The Central Florida Job Fair was organized by Christian Help, a faith-based ministry that provides a host of local services, including the fact that each year the ministry hosts this event, one of the largest job fairs in Central Florida.
“This job fair is sponsored by Christian Help, and each year they are responsible for helping people in the area find jobs,” Masse said.
In addition to providing a directory with a list of the companies and universities attending the job fair, there were people available to critique the resumes that the job seekers had brought with them – a free service that Masse encouraged everyone attending this event to take full advantage of.
“How many of you brought a resume?” Masse asked, and virtually everyone in line raised their hand.
“Good,” he said, “you’re going to need it. We have a resume critique table. Show them your resume and they will make comments on it. They’re all experts.”
They might make suggestions on how the resume could be improved – or say it’s perfect just as it is, Masse noted. Either way, he said, any job seeker should be fully prepared to put their best foot forward as they approach a prospective employer.
“This is your first impression when you’re going to look for a job,” he said of the resume.
Florida continues to post one of the highest unemployment rates in the nation – 8.8 percent, higher than the national average of 7.9 percent. Orlando’s unemployment rate in September was in-between the two, at 8.4 percent.
There are employers looking for workers, though, Masse said, and many of them were listed in the directory that his staff had handed out.

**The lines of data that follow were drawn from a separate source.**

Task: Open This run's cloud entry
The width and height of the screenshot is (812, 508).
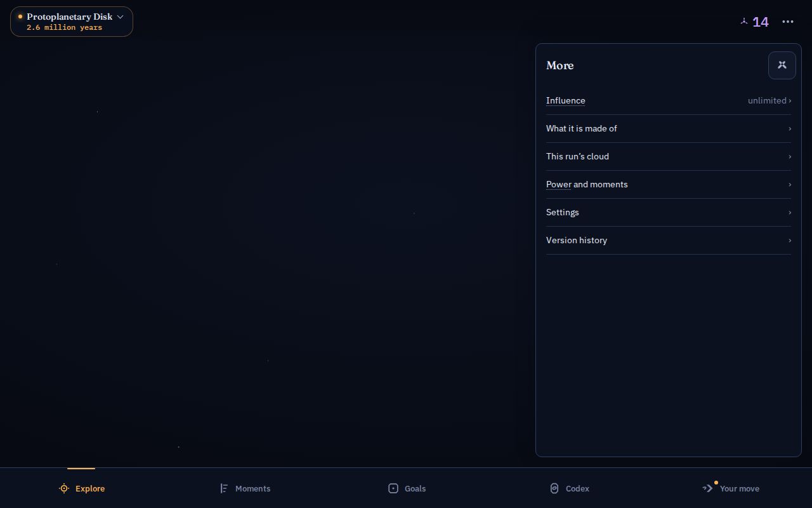Action: pyautogui.click(x=669, y=156)
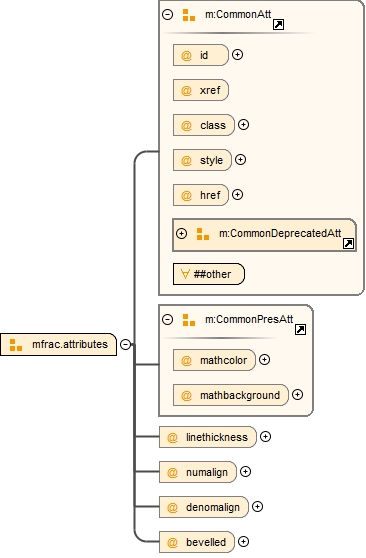
Task: Expand the mathbackground attribute
Action: pos(297,394)
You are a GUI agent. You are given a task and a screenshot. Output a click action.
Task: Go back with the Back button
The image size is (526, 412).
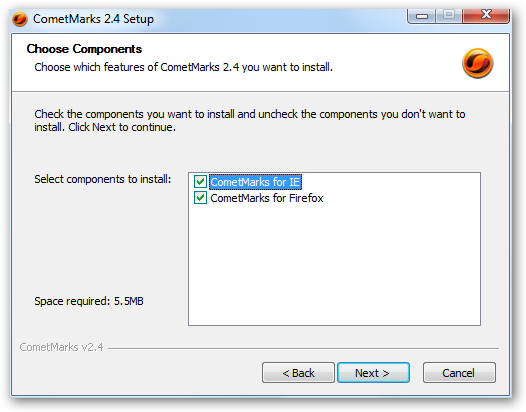298,372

“The thing to do with that directory is before you look around, sit down and open up the directory and find five companies you want to talk to first,” he said. “They are interviewing actively on site today. When you get to the tables and see something you like, you might be asked to fill out an application. First, go to the table, introduce yourself, and say hi. Reach out your hand and shake hands. Ask for their business card.”
Most of all, he said, be positive, upbeat, and ready to explain why you’re the perfect candidate for the job.
“There are over 500 jobs available out there,” Masse said, “and you should be able to latch onto one.”